DIRECTIVE >> Could you echo the stretch of the material from the line containing "The image size" through the end, word for word, leaving out the pictures?

--- BEGIN ---

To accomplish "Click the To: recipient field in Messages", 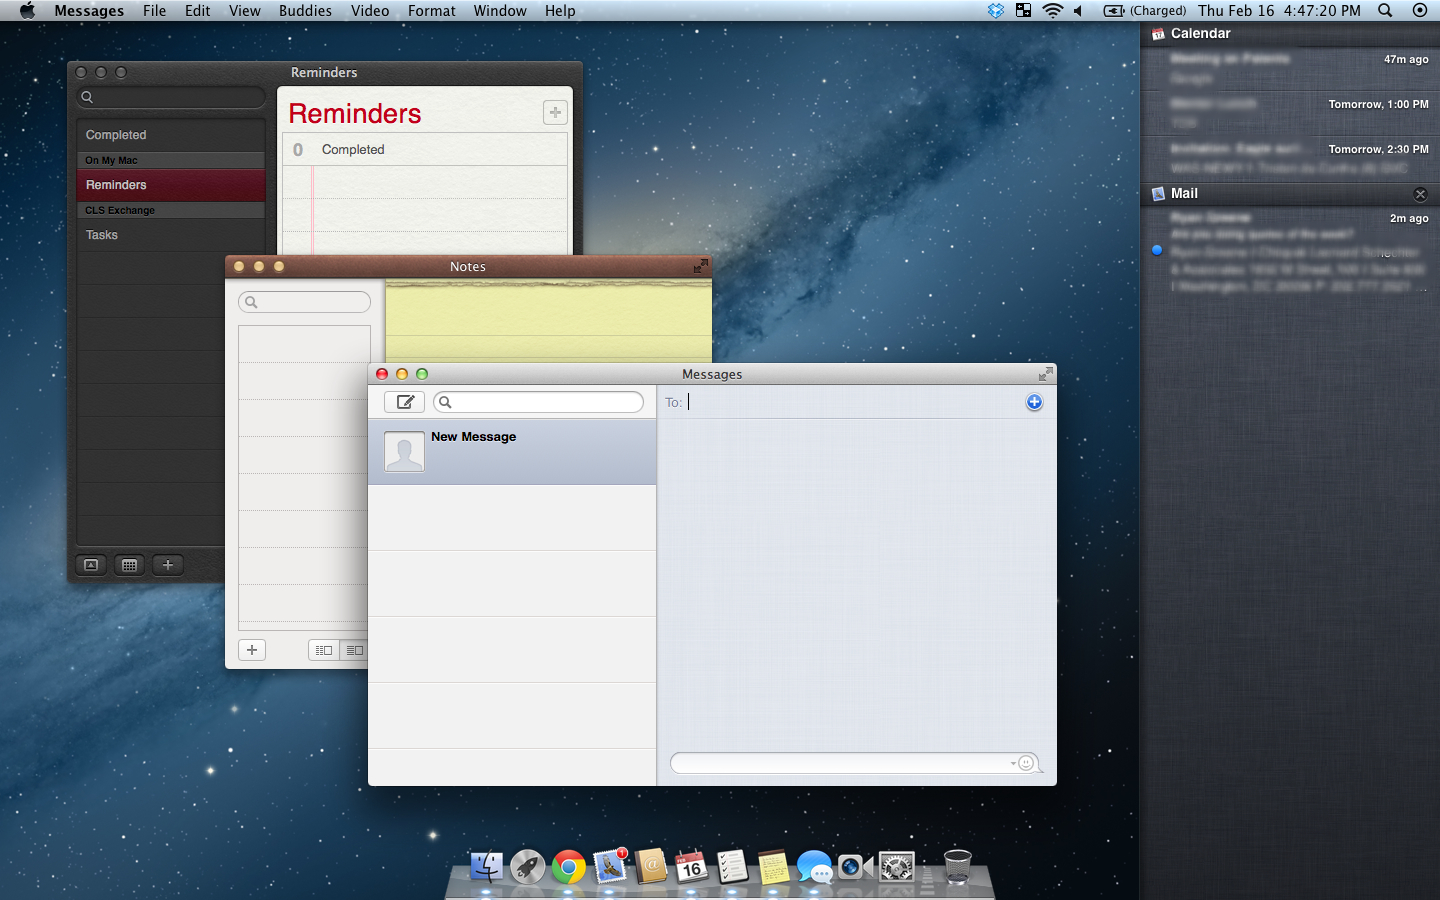I will [x=850, y=402].
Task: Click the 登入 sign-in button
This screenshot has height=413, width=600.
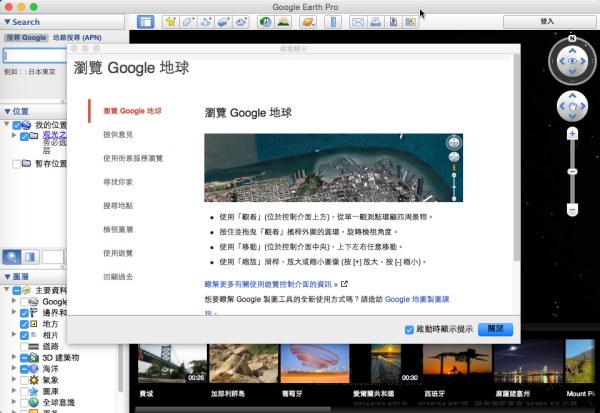Action: 547,20
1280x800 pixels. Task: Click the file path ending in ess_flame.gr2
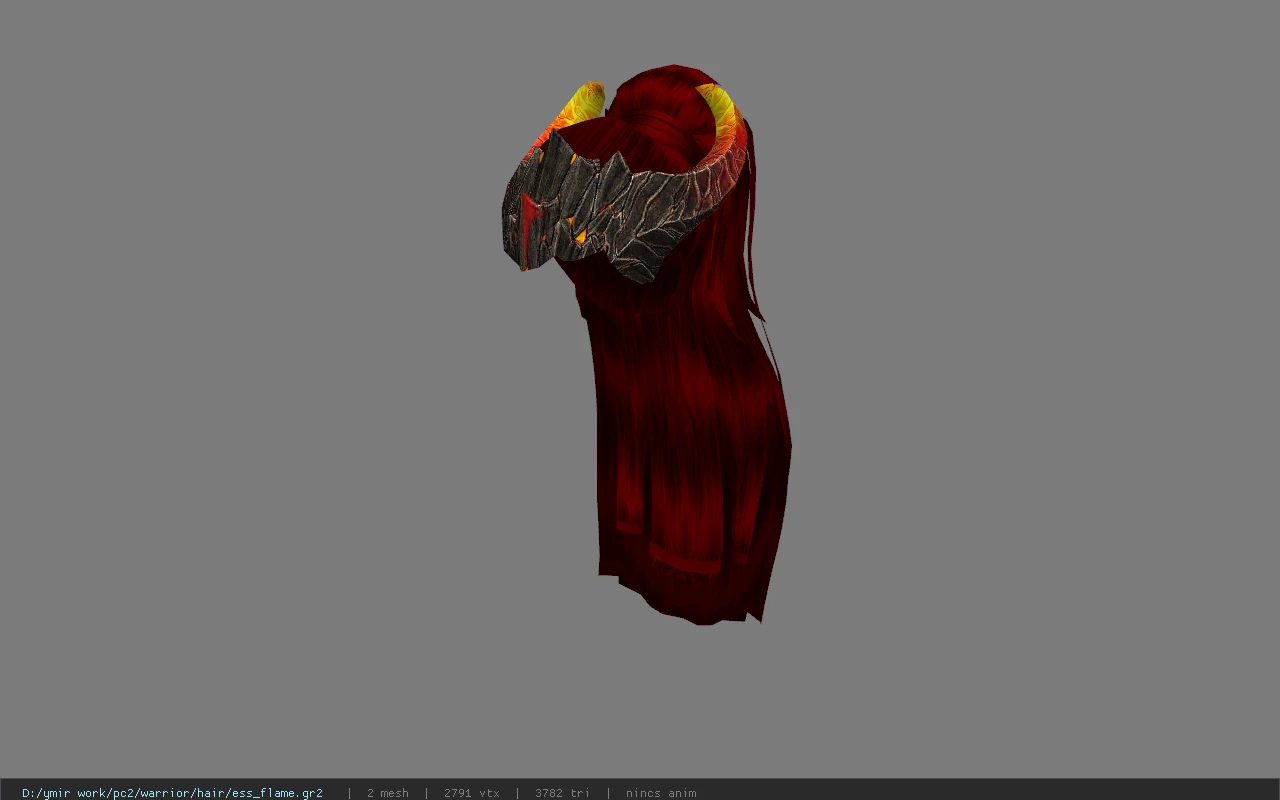pos(172,793)
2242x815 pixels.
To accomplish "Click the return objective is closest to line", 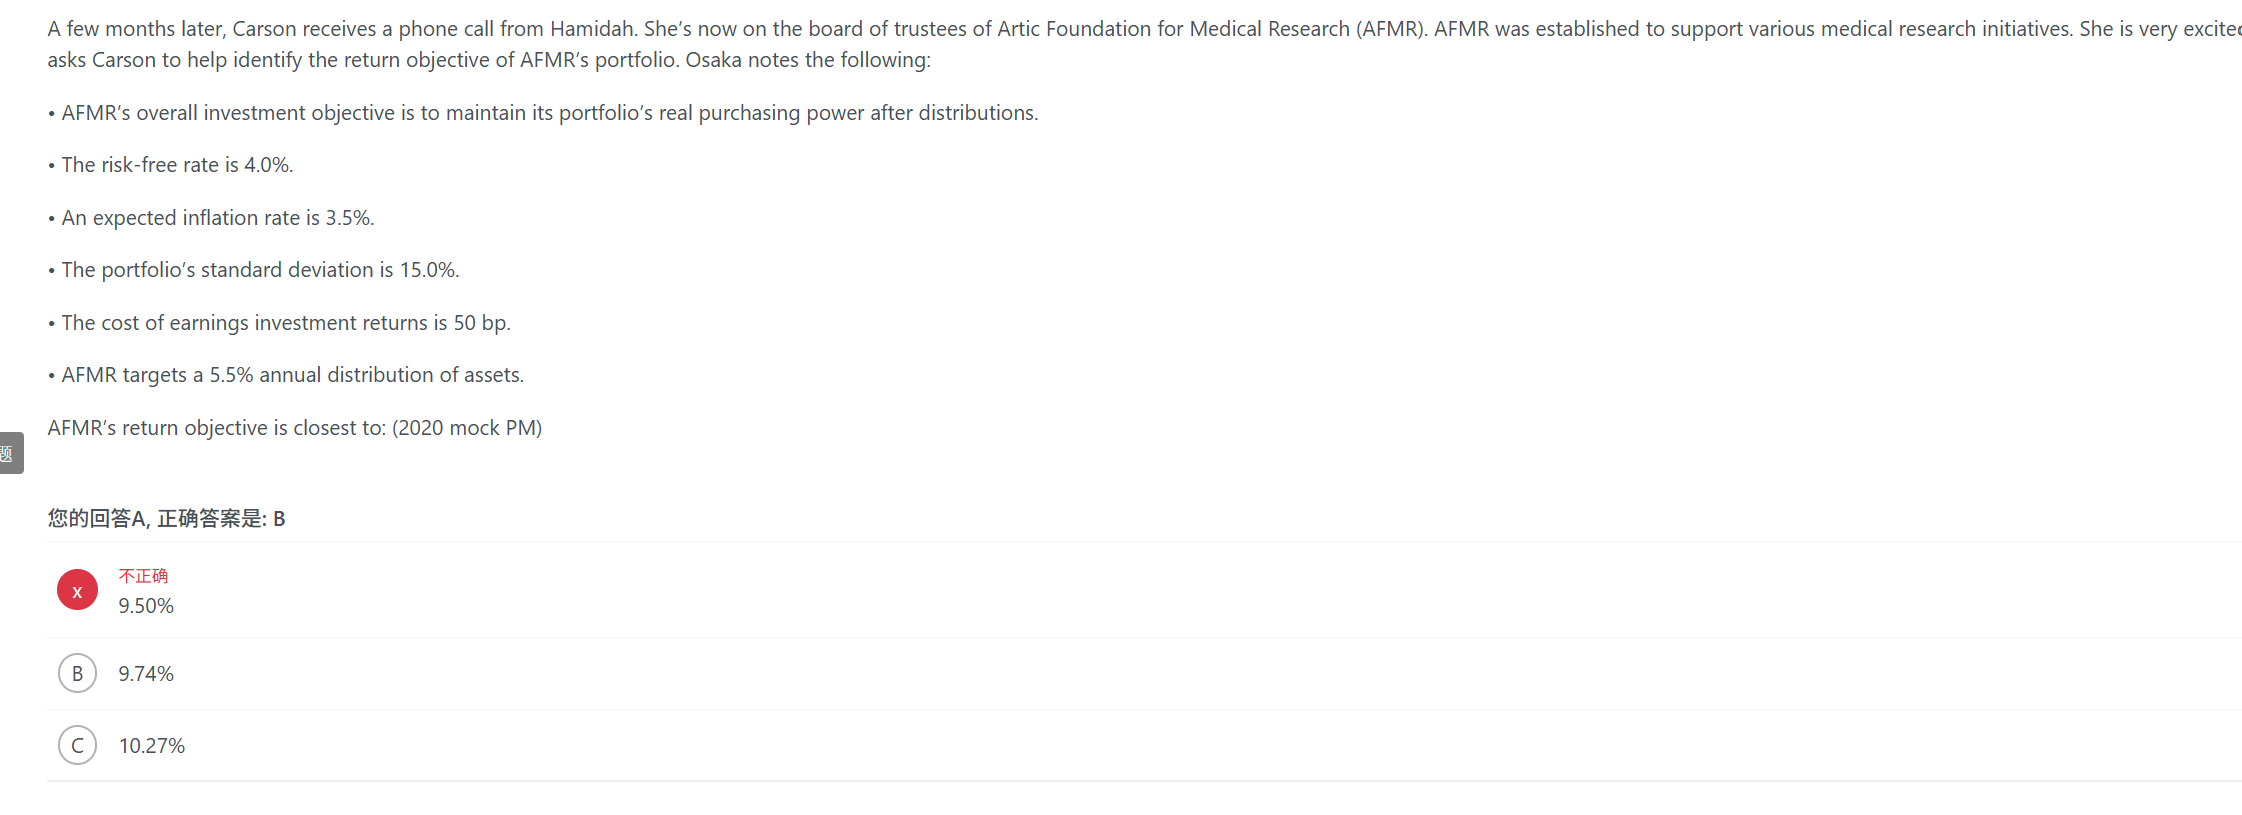I will (295, 428).
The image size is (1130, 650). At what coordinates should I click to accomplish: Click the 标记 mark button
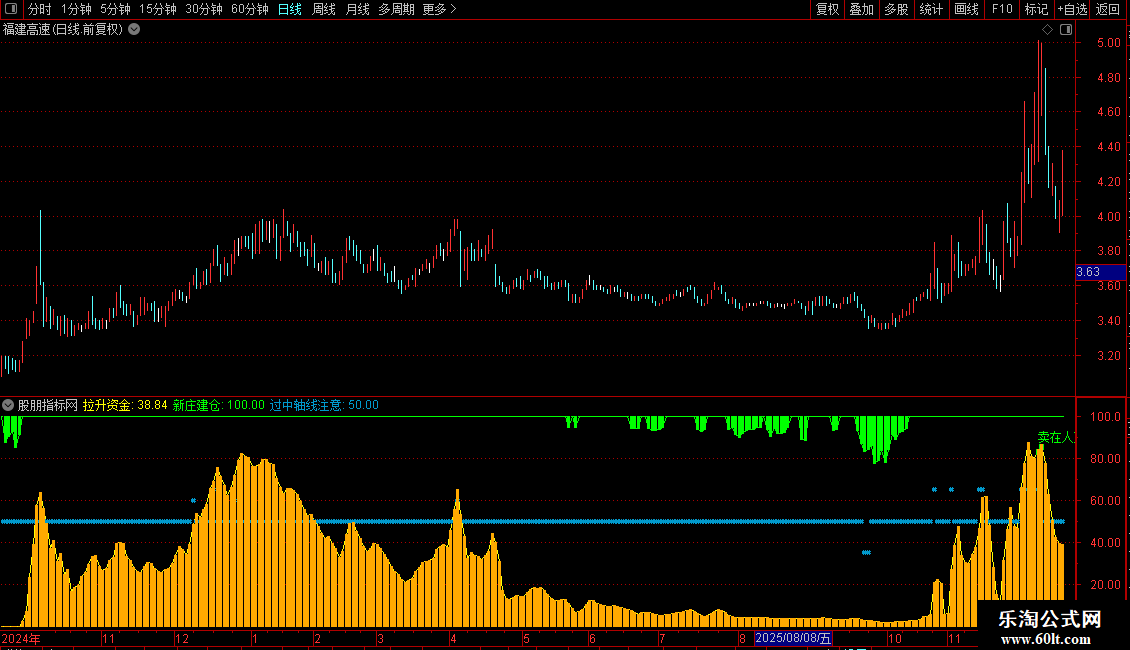(x=1036, y=9)
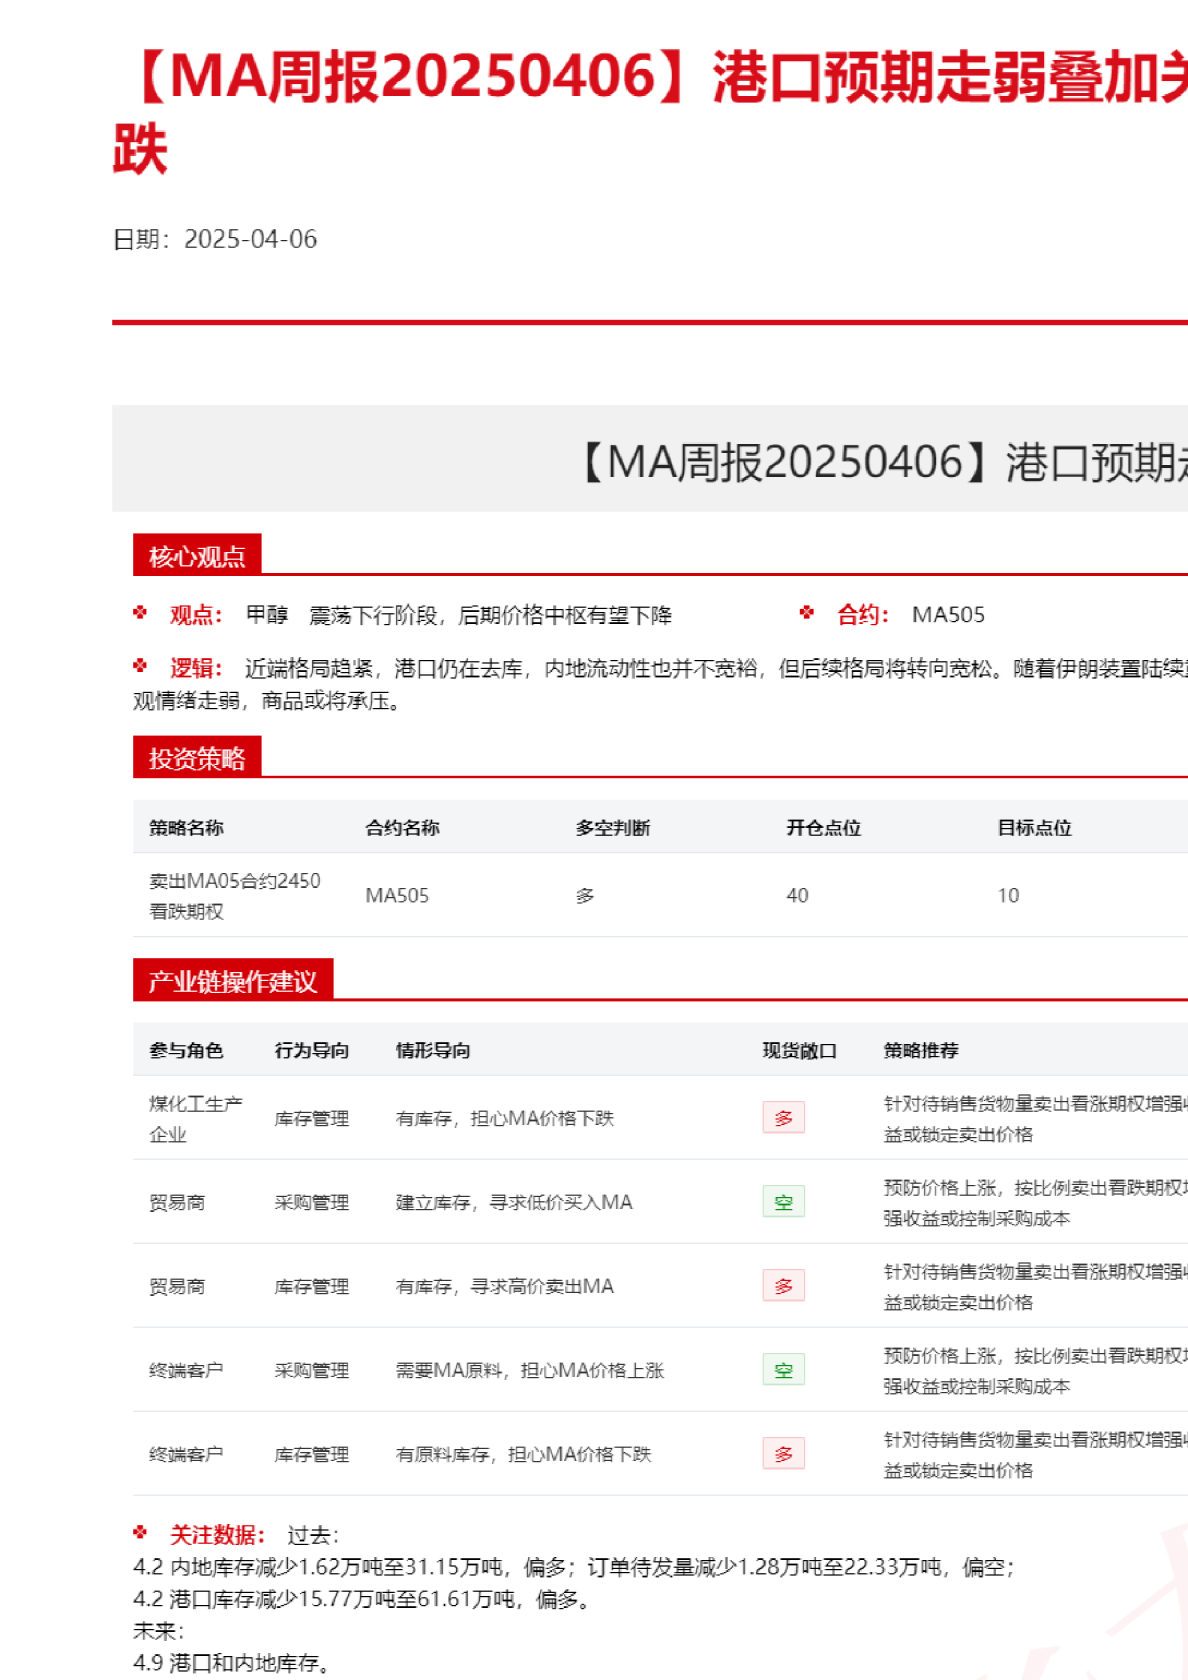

--- END ---

COMPLETE RESPONSE >>
The image size is (1130, 650). At what coordinates should I click to accomplish: Click the 标记 mark button
(x=1036, y=9)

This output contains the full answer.